November 19, 1992|By C. Fraser Smith and John W. Frece | C. Fraser Smith and John W. Frece,Staff Writers Staff writer Marina Sarris contributed to this article.

State lawmakers were ordered into extraordinary midnight session last night after rebellious Montgomery County delegates blocked speedy consideration of a bill to shift $147 million in state expenses to local governments.

Angered by the delaying tactics at the special legislative session that began yesterday morning, House Speaker R. Clayton Mitchell Jr., D-Kent, ordered the House to reconvene at 12:01 today to consider the budget-balancing legislation.

Across the hall in the Senate, the progress of identical legislation was slightly better, although movement stalled for 2 1/2 hours as Montgomery County senators conducted a filibuster. It ended when the rest of the Senate voted, 34-12, to cut off debate.

Despite the delays, House and Senate leaders appeared confident they will eventually have the votes to pass the bill, which would permanently shift from the state to local governments the responsibility for paying the employer's share of Social Security taxes for public school, library and community college employees.

The measure is part of Gov. William Donald Schaefer's plan to eliminate a $450 million deficit in this year's state budget.

Debate in both houses yesterday was filled with warnings that passing the Social Security bill over the objections of Montgomery and Prince George's lawmakers would create a lasting division within the General Assembly, pitting the Washington region against Baltimore, wealthy jurisdictions against poorer ones, and legislators against colleagues with whom they had once worked.

"This, I guarantee you, will split us apart," said Senate Budget and Taxation Committee Chairman Laurence Levitan, a Montgomery County Democrat. "Without the votes the city normally gets -- without Montgomery and Prince George's -- it's going to be tough [for Baltimore]."

Montgomery's legislators insisted they have for years been promised that the state grant for Social Security would be continued indefinitely as long as they supported programs that sent money to other, less wealthy jurisdictions.

But Del. Timothy F. Maloney, D-Prince George's, said the state's nagging financial problems had forced a new, harder look at all state aid programs.

"This is a program we can't afford," he said. "Delay will only prolong the inevitable."

Del. John G. Gary, R-Anne Arundel, agreed, saying: "A deal doesn't last forever down here."

Mr. Maloney and other backers of the bill argued that by paying Social Security taxes for local governments, the state increases the disparity in school spending between the poorest and richest local governments -- a gap other education aid programs attempt to reduce.

They also say ending the program rids the state of an open-ended expense that continued to grow every time local governments dispensed pay raises to their teachers, librarians or community college employees. Started in 1958 at a cost of $3 million, the state aid program would cost an estimated $250 million by the year 2000.

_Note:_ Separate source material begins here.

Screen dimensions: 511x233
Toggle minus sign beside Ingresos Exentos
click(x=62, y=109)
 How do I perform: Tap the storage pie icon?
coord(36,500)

Senators from Montgomery tried no fewer than 18 times to amend the bill yesterday. They offered substitute cuts in other local aid programs; suggested other, unrelated places to cut the budget -- such as saving $11 million by de-authorizing the proposed second sports stadium in Baltimore; and tried several times to make the Social Security cut for one year only. They failed each time.

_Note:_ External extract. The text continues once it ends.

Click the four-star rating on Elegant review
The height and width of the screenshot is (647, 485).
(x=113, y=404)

While assembly leaders said they wanted to avoid acrimony, yesterday's events seemed to push many to the limit of their patience.

When Montgomery County Sen. Patricia Sher proposed a bill and later an amendment to require Baltimore to pay the Social Security costs for two city institutions recently taken over by the state -- the city's jail and community college -- Baltimore Sen. Julian L. Lapides called it "retaliatory, small-minded and petty."